> **Task statement**:
Rewrite the rows below, from the line containing "Given: Open the shopping cart bag icon" through the line containing "Action: (x=155, y=505)", inclusive, as a JSON list of strings with one string per line, leaving out blank lines.

* Start Rows *

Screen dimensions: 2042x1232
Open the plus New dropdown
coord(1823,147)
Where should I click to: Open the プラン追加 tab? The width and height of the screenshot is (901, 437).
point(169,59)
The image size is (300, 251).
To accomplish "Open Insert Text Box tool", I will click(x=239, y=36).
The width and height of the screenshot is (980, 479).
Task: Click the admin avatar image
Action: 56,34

* End Rows *
* Start Rows *

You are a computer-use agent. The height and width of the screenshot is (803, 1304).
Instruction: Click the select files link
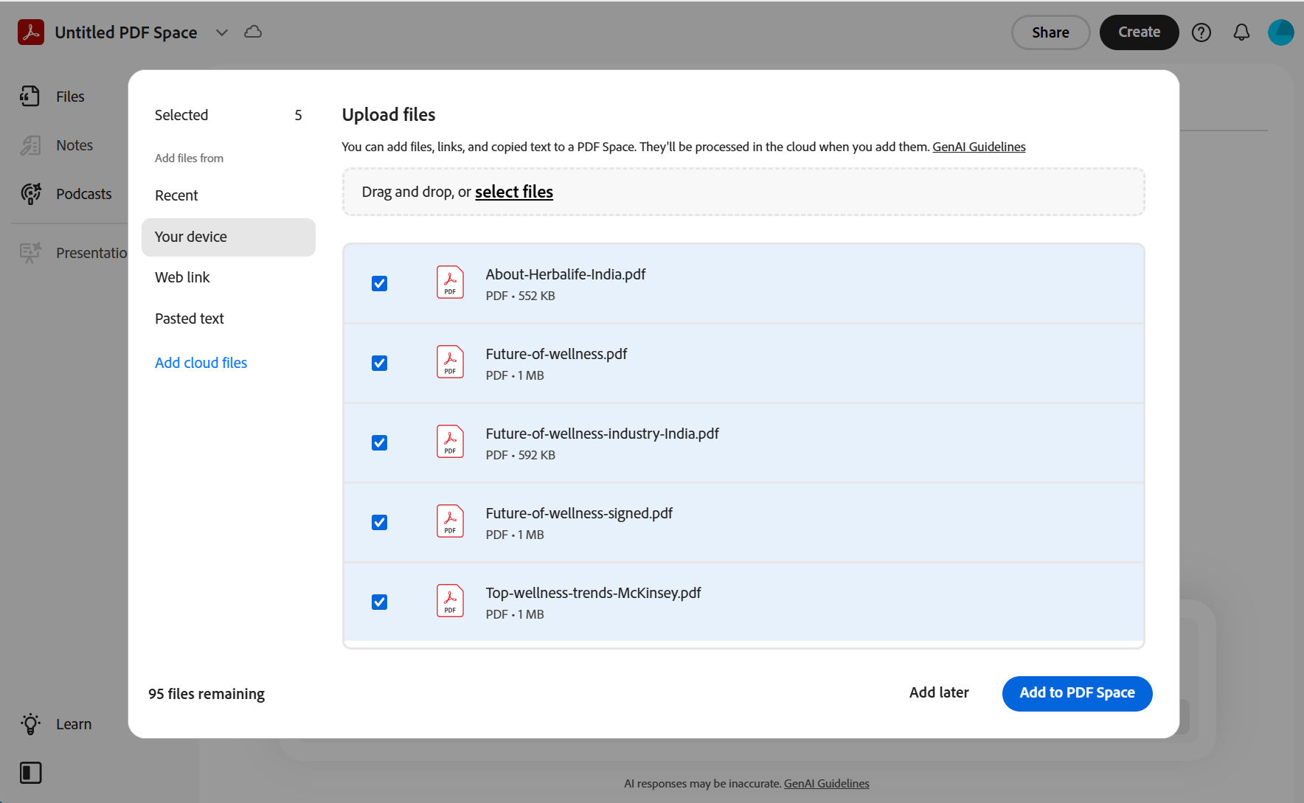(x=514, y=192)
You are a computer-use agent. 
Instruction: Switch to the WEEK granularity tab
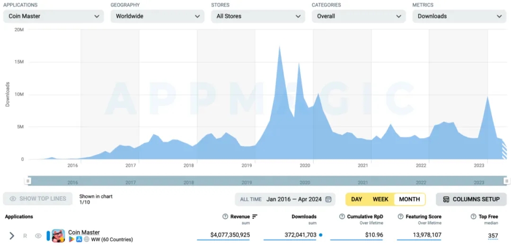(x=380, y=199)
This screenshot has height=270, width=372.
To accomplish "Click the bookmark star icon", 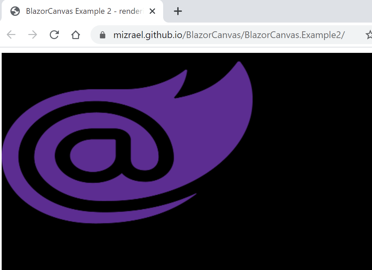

* End Rows *
* Start Rows *

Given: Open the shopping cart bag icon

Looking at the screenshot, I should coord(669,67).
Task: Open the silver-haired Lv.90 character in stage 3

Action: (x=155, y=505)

* End Rows *

> **The completed task**:
[
  "Given: Open the shopping cart bag icon",
  "Looking at the screenshot, I should coord(669,67).",
  "Task: Open the silver-haired Lv.90 character in stage 3",
  "Action: (x=155, y=505)"
]